On December 14, the Electoral College included Biden's electors from Pennsylvania in confirming his victory, but Mastriano persisted. Eight days later, he sent each of Pennsylvania's Republican state senators an email reminder of their invitation to lunch "with POTUS at the White House" on December 23.
And on January 4, 2021, Mastriano was one of 21 Pennsylvania state senators who signed a letter to Senate Majority Leader Mitch McConnell (R-KY) and House Minority Leader Kevin McCarthy (R-CA), urging Congress to delay certifying the state's electoral votes for Biden because of "inconsistencies and questionable activities" relating to the election. Numerous courts in Pennsylvania and across the country had rejected Trump's similar claims.
The following evening, John Eastman, the subversion plan's architect, forwarded that letter to Greg Jacob, Pence's chief legal counsel: "Major new development attached. This is huge as it now looks like PA legislature will vote to recertify its electors if Vice President Pence implements the plan we discussed."
As rioters breached the U.S. Capitol the next day, Jacob responded that Eastman's scheme would not garner a single vote in the U.S. Supreme Court or any of the U.S. Courts of Appeals, concluding, "Thanks to your bullsh*t, we are now under siege."
Mastriano, who had organized bus trips to Washington for the "Stop the Steal" rally, was present when the mob attacked. The House committee investigating the assault has subpoenaed him.
In May 2021, Mastriano said that Trump had asked him to run for governor and had promised to campaign for him. The next day, a Trump senior adviser responded that Trump had not yet endorsed anyone in that race.
After all, Lou Barletta was already a candidate.
The Rest
Two months before the May 17 primary, 45 percent of Pennsylvania Republicans are still undecided. But most of the other GOP candidates aren't distancing themselves from Trump, including the two immediately behind Barletta and Mastriano in the latest poll:
- William McSwain was Trump's U.S. attorney in Philadelphia. In a June 9, 2021 letter to Trump, he raised vague allegations of voter fraud and suggested that Attorney General William Barr had impeded his effort to investigate. "It's just false," Barr retorted. To him, the claims "appeared to have been made to mollify President Trump to gain his support for McSwain's planned run for governor."

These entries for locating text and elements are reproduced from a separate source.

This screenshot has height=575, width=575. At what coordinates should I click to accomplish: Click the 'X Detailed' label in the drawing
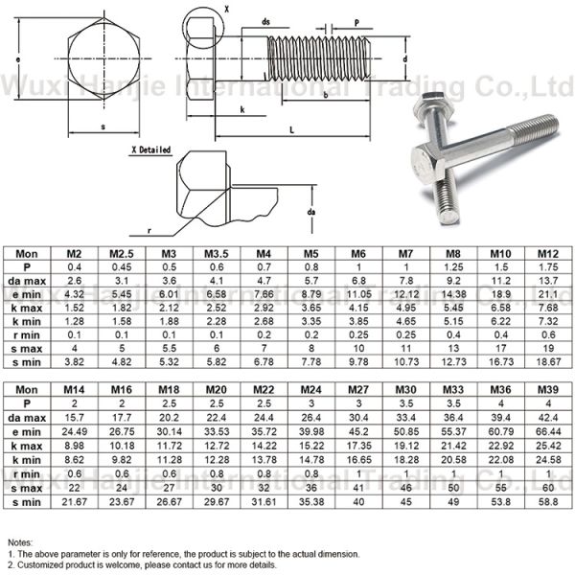[x=150, y=150]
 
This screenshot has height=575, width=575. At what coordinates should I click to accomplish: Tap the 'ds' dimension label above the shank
[x=265, y=20]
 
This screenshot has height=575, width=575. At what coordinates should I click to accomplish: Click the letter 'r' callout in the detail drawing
[x=150, y=231]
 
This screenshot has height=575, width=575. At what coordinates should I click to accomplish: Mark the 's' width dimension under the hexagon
[x=103, y=126]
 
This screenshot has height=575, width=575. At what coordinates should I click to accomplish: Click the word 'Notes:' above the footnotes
[x=21, y=542]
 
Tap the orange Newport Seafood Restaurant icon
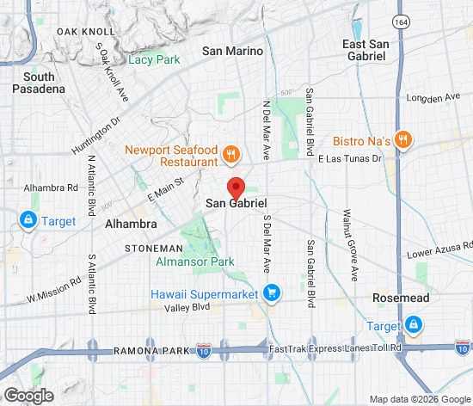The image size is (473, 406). coord(230,156)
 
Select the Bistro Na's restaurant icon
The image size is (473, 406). coord(404,140)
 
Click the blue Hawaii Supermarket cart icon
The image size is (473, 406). coord(272,294)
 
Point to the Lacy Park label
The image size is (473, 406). coord(154,59)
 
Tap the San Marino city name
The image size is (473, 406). coord(232,51)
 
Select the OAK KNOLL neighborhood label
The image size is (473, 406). coord(80,32)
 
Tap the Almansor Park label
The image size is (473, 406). coord(195,261)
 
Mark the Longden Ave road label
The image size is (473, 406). coord(434,98)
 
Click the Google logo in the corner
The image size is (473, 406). coord(28,396)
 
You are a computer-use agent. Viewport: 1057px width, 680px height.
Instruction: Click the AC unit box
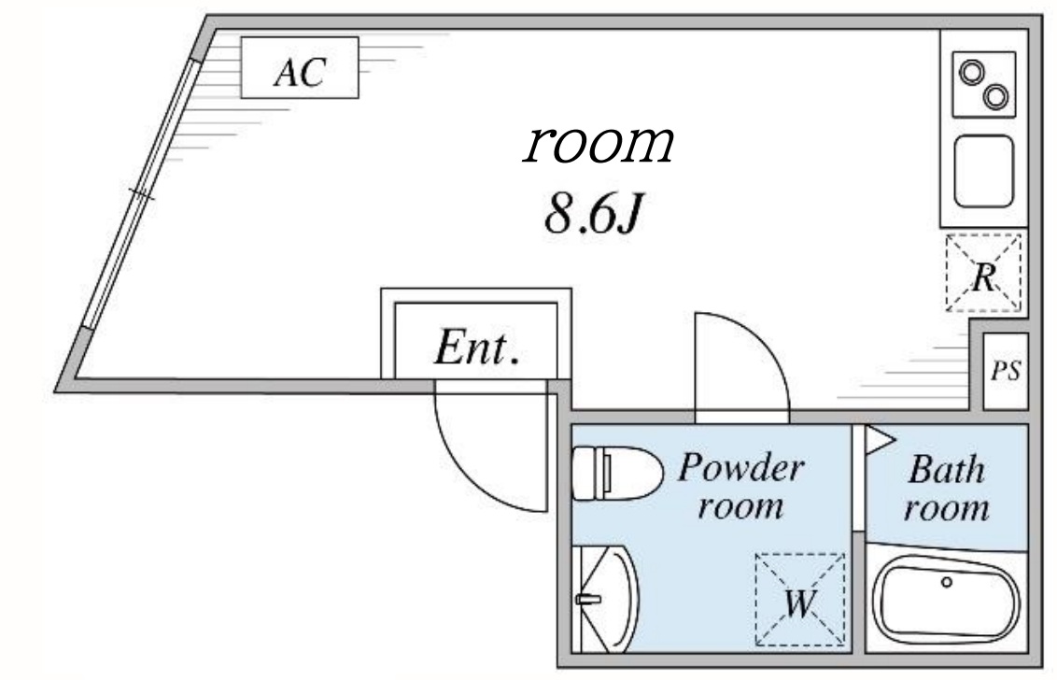[x=300, y=67]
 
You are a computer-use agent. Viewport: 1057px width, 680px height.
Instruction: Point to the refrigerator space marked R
[x=983, y=273]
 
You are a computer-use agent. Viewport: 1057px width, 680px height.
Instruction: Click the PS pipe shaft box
[x=1006, y=371]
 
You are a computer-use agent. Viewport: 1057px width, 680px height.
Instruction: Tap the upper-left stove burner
[x=972, y=72]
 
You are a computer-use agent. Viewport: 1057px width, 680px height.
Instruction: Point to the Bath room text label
[x=946, y=487]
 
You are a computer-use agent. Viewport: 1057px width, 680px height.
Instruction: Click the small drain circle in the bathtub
[x=946, y=582]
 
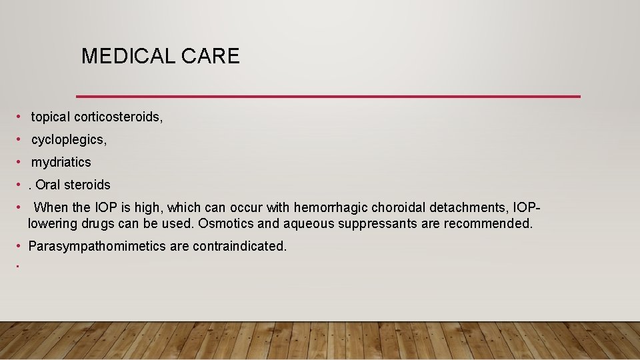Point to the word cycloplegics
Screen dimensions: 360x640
point(69,140)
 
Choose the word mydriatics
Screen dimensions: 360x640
point(61,162)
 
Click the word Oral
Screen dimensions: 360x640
point(48,185)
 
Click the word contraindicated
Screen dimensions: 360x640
point(240,246)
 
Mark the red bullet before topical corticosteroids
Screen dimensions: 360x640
point(21,117)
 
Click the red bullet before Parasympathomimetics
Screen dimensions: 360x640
point(20,246)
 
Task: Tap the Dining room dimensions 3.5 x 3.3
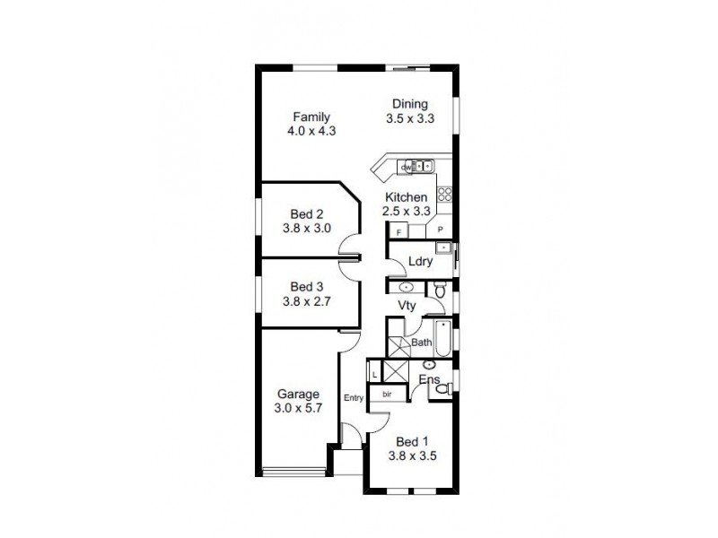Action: (408, 117)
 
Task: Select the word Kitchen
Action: (407, 197)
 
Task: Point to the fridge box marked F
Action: (398, 230)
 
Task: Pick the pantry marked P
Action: (441, 230)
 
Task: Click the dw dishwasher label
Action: (406, 168)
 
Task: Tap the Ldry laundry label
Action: (420, 262)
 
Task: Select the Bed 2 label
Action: (306, 214)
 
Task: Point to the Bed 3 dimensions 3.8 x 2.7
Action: (306, 300)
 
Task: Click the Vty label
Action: (407, 306)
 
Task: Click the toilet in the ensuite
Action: (441, 387)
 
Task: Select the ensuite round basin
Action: (430, 366)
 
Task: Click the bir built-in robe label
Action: (388, 394)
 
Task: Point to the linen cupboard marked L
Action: (375, 374)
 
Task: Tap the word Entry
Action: (352, 398)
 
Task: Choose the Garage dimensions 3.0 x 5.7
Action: (299, 408)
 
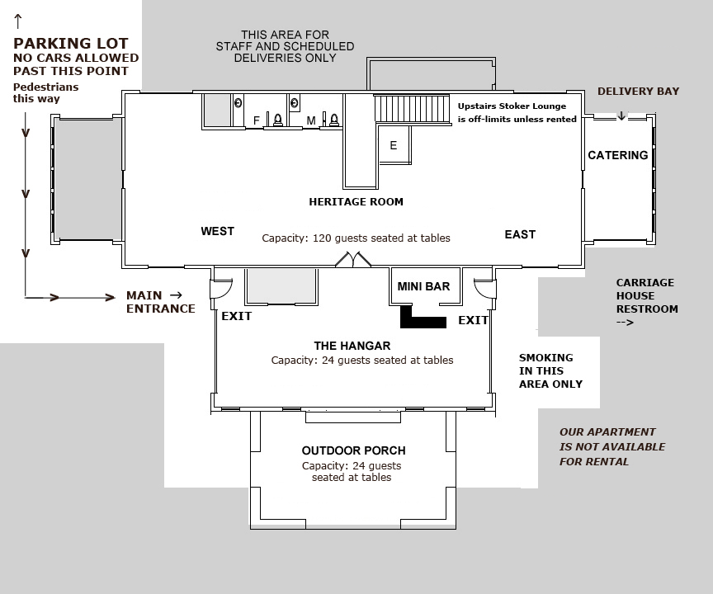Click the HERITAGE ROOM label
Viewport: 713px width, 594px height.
[x=356, y=201]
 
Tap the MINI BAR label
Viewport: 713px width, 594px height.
[x=423, y=286]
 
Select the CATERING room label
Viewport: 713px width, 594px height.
[x=617, y=155]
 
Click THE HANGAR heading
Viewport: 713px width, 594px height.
[x=352, y=346]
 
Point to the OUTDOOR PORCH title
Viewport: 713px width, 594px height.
[x=353, y=450]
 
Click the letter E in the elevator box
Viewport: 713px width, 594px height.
[x=394, y=146]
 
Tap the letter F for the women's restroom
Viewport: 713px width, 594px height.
[x=257, y=121]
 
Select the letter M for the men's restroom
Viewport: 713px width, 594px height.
[x=311, y=121]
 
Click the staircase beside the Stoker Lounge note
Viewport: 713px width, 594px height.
[x=412, y=108]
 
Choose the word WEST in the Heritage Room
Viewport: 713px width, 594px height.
[x=217, y=232]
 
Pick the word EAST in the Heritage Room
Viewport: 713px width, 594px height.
[x=520, y=235]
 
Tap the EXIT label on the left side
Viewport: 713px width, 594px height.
[x=236, y=316]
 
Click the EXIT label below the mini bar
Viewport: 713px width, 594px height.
[x=473, y=320]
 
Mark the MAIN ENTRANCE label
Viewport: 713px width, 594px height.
[x=160, y=302]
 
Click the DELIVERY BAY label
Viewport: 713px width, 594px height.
[x=638, y=91]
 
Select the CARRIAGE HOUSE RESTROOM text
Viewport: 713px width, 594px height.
[x=646, y=295]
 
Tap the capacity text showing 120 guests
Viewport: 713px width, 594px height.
[x=356, y=238]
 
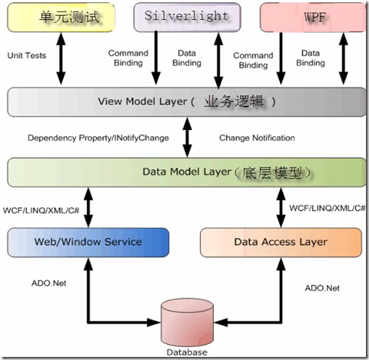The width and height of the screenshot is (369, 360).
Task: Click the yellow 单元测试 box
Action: (61, 18)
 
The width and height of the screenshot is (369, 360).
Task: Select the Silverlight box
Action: (187, 18)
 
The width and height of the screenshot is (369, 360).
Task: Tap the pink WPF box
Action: (313, 18)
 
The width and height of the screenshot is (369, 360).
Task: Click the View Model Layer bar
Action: (186, 102)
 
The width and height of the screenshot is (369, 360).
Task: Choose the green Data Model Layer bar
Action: (186, 172)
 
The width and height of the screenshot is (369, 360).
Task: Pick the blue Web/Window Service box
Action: (88, 242)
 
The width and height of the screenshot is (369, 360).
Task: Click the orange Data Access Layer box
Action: (281, 242)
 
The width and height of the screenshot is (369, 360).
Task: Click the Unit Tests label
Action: (27, 56)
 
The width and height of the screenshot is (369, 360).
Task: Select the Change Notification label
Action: (257, 138)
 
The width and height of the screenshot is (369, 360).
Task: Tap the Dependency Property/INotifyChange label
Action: (98, 138)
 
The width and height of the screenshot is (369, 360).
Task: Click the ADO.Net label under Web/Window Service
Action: (49, 283)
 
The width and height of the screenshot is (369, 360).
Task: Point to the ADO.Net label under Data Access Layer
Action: (322, 288)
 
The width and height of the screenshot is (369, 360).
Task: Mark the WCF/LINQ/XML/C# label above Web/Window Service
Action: (41, 210)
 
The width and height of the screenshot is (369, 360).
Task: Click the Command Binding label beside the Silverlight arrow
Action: (128, 58)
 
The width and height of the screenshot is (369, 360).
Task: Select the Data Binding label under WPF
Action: (310, 58)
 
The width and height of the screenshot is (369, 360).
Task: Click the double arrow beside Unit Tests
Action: (61, 59)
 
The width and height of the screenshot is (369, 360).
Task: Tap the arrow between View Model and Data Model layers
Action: (187, 137)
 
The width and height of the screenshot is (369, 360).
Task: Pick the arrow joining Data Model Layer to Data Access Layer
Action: (281, 208)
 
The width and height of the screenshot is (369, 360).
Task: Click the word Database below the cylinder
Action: (187, 352)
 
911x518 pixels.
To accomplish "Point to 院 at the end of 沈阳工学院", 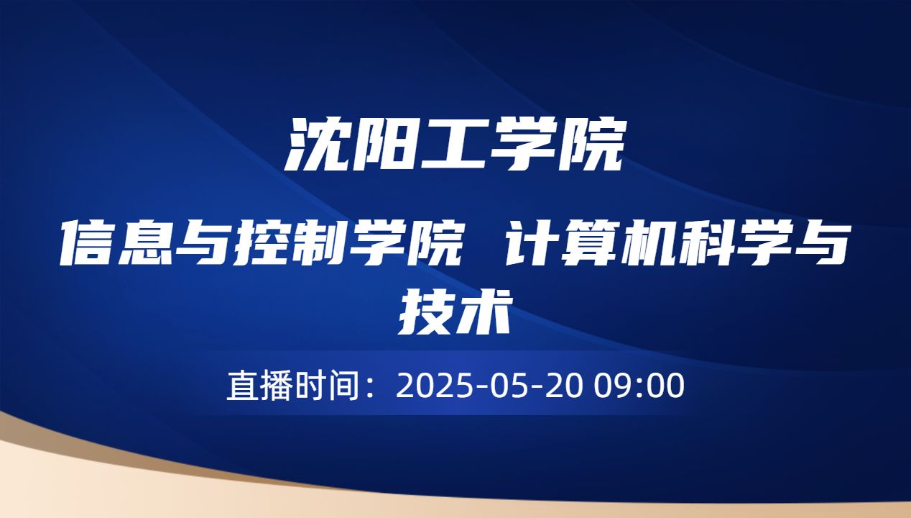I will tap(590, 146).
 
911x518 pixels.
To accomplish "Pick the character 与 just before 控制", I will tap(214, 242).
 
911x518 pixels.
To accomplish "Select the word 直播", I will tap(259, 386).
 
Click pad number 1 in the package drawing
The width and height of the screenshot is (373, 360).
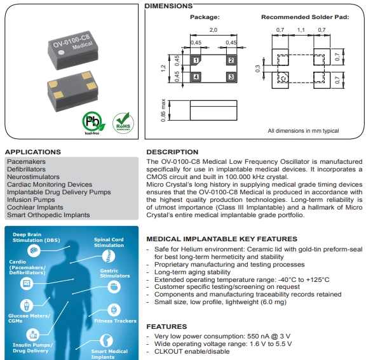coord(196,60)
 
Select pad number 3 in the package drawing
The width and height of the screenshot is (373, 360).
coord(231,77)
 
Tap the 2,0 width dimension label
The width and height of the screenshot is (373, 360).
coord(214,30)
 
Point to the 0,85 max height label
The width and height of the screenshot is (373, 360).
coord(163,110)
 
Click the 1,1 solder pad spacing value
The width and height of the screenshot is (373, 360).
coord(301,30)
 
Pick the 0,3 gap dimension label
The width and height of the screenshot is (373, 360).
coord(257,69)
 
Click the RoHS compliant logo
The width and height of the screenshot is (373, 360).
coord(123,123)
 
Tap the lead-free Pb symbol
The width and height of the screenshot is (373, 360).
coord(93,123)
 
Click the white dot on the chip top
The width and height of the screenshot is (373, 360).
coord(62,53)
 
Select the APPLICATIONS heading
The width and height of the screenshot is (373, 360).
coord(33,152)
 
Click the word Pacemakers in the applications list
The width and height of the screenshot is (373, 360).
coord(26,161)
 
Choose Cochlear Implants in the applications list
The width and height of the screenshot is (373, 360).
coord(35,207)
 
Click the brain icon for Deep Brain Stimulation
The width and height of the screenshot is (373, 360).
coord(34,250)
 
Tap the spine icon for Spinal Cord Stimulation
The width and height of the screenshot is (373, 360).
coord(109,257)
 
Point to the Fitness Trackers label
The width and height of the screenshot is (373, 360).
coord(115,321)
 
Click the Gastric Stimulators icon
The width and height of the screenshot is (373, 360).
coord(114,287)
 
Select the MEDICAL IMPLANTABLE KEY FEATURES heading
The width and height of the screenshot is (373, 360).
coord(222,239)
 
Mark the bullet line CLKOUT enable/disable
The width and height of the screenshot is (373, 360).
coord(192,352)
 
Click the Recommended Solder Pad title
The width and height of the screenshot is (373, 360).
coord(305,17)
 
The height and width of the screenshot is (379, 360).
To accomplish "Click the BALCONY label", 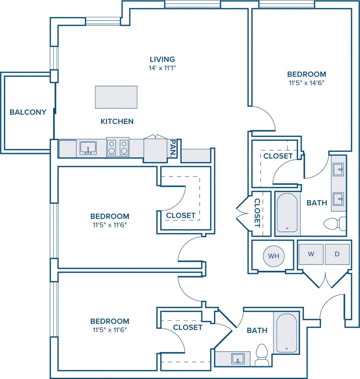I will [28, 112].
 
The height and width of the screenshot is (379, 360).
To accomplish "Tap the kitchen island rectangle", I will [116, 97].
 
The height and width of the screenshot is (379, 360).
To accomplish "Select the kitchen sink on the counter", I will [88, 148].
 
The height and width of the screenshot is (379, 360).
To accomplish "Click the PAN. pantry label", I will [173, 148].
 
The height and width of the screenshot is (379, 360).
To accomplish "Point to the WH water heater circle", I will [274, 256].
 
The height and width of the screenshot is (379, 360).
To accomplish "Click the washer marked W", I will [311, 254].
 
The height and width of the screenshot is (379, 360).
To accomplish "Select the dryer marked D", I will [337, 254].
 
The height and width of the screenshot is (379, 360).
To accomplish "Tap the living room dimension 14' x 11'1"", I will [162, 68].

- As he prepared to join the gubernatorial race, state Senate President Pro Tempore Jake Corman moved closer to Trump and pushed the legislature's ongoing election investigation. "I don't necessarily have faith in the results," he said in August, still lacking any evidence of problems. Corman also signed the January 4, 2021 letter urging Pennsylvania's congressional delegation to delay certification of the state's Electoral College votes for Biden.
Trump is using America's democratic process to destroy democracy from within. He's counting on the Big Lie to divert uninformed voters from the truth. He's betting that the apathy of others will allow his organized minority to prevail. And he's hoping that most people don't realize that the outcome of November 2022 elections in Pennsylvania and other key states on Trump's hit list will have profound implications for 2024.
Every patriot should hope that he's wrong.